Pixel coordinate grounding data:
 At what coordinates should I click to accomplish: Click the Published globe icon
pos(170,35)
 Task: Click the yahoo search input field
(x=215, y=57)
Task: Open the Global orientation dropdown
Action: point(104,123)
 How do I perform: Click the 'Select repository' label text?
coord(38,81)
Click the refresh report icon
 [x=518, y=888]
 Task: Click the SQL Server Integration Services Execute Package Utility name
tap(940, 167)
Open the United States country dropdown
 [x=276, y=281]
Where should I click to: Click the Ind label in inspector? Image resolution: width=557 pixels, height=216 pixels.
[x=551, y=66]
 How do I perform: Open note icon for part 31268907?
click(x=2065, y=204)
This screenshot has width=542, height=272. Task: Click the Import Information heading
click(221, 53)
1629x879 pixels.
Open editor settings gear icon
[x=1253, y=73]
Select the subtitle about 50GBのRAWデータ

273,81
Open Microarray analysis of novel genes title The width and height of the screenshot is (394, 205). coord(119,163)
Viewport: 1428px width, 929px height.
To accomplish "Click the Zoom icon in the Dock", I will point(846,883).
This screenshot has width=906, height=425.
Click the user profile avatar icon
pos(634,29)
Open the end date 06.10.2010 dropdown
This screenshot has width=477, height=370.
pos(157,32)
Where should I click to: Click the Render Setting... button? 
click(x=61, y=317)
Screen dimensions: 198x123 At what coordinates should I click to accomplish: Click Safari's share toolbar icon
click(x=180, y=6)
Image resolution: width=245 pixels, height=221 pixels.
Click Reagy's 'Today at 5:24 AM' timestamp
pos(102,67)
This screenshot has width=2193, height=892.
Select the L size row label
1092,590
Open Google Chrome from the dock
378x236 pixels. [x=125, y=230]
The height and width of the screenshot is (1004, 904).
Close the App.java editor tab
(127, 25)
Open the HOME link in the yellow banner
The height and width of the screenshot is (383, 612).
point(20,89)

Work item:
Each record is to be transcribed exactly and in full.

Task response:
 At what coordinates should I click to accomplish: Click the Published globe icon
pos(170,35)
 Task: Click the yahoo search input field
(x=215, y=57)
Task: Open the Global orientation dropdown
Action: point(104,123)
 How do I perform: Click the 'Select repository' label text?
coord(38,81)
Click the refresh report icon
 [x=518, y=888]
 Task: Click the SQL Server Integration Services Execute Package Utility name
tap(940, 167)
Open the United States country dropdown
 [x=276, y=281]
Where should I click to: Click the Ind label in inspector? Image resolution: width=557 pixels, height=216 pixels.
[x=551, y=66]
 How do I perform: Open note icon for part 31268907?
click(x=2065, y=204)
This screenshot has width=542, height=272. Task: Click the Import Information heading
click(221, 53)
1629x879 pixels.
Open editor settings gear icon
[x=1253, y=73]
Select the subtitle about 50GBのRAWデータ

273,81
Open Microarray analysis of novel genes title The width and height of the screenshot is (394, 205). coord(119,163)
Viewport: 1428px width, 929px height.
To accomplish "Click the Zoom icon in the Dock", I will point(846,883).
This screenshot has width=906, height=425.
Click the user profile avatar icon
pos(634,29)
Open the end date 06.10.2010 dropdown
This screenshot has width=477, height=370.
pos(157,32)
Where should I click to: Click the Render Setting... button? 
click(x=61, y=317)
Screen dimensions: 198x123 At what coordinates should I click to accomplish: Click Safari's share toolbar icon
click(x=180, y=6)
Image resolution: width=245 pixels, height=221 pixels.
Click Reagy's 'Today at 5:24 AM' timestamp
pos(102,67)
This screenshot has width=2193, height=892.
Select the L size row label
1092,590
Open Google Chrome from the dock
378x236 pixels. [x=125, y=230]
The height and width of the screenshot is (1004, 904).
Close the App.java editor tab
(127, 25)
Open the HOME link in the yellow banner
The height and width of the screenshot is (383, 612).
point(20,89)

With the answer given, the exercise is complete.